# Timeshare week for cruise



## Andi (Aug 18, 2011)

I think I have seen this answered before but can't remember what the answer was.  If you traded a week through RCI for a cruise week what would you get?  I am thinking you would not get much, am I correct?

Andi


----------



## carl2591 (Aug 18, 2011)

ding , ding, ding... winner winner chicken dinner..

you are right ... not much.. considering you are spending MF which average 5-700 dollars and you are paying a little bit less than you can find cruses on any travel website mean you got screwed. but hey you got a cruise..right


----------



## Passepartout (Aug 18, 2011)

Andi, you don't get the value of your MF. Generally, if you book a cruise through www.vacationstogo.com or another consolidator, you will pay just about the same as RCI charges AND RCI takes your week. It may not be quite that bad, but let's say your MF is $700, and the RCI price is $200 less than a consolidator, I understand that if you are booking multiple cabins, that you can apply the RCI discount to 4 (iirc) which makes it about a draw, but TS for cruise exchange is generally not a good deal.

Jim Ricks


----------



## alwysonvac (Aug 18, 2011)

*It depends....I won't use a timeshare with high MF*

Back in July I did a comparison and talked with a rep at RCI & Interval International. 
See four options listed below for this one particular cruise.

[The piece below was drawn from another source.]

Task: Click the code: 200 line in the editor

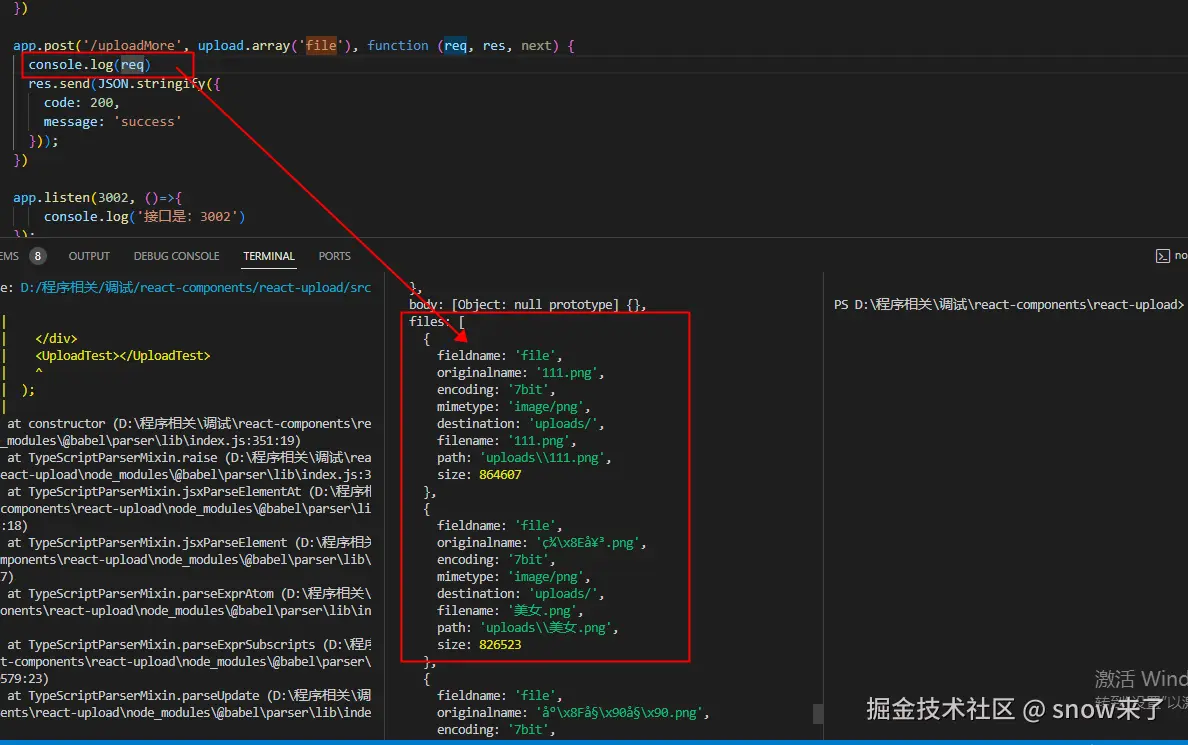Action: point(81,102)

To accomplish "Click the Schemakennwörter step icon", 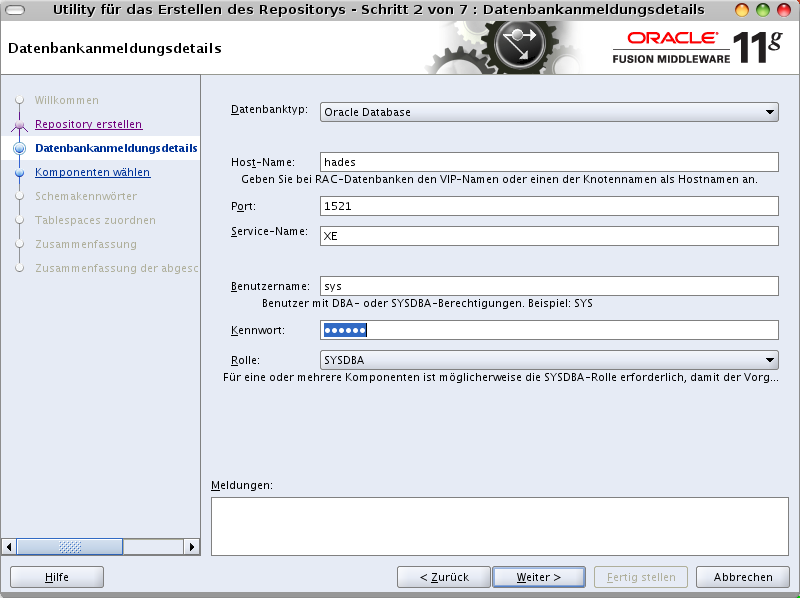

Leaving From:  Honolulu (Oahu), Hawaii 
Cruise:  11 Night Hawaii Cruise 
Travel Dates:  Mon 30 Apr - Fri 11 May 2012 
Total Passengers: 2  
Cruise Line: Royal Caribbean Cruise Line  
Ship: Rhapsody Of The Seas 
Stateroom:  Large Oceanview Stateroom  (Category I)

Royal Caribbean Cruise Line 
OPTION 1: $1499pp + 55.94pp (tax & fees) = $1,553.94pp (total per cabin *$3,109.88 for two*) 

RCI Cruise
OPTION 2: $1049pp +$68.44 (tax & fees) = $1,117.44pp (total per cabin *$2,243.88 for two* _however up to 4 cabins can be obtained at the same price for single timeshare exchange_)
*+ one timeshare unit* (based on TPU; for WM 10,000 credits) 
*+ one time exchange fee *($199 Standard Exchange / $99 Reduced Exchange)

Exchange Rate:
• Reduced Exchange: Purchase Rate for a cruise with an exchange of a Minimum Deposit Trading Power of 7; or with the exchange of 20,000 Points.  
• Standard Exchangeurchase Rate for a cruise with an exchange of a Minimum Deposit Trading Power of 14; or with the exchange of 40,000 Points.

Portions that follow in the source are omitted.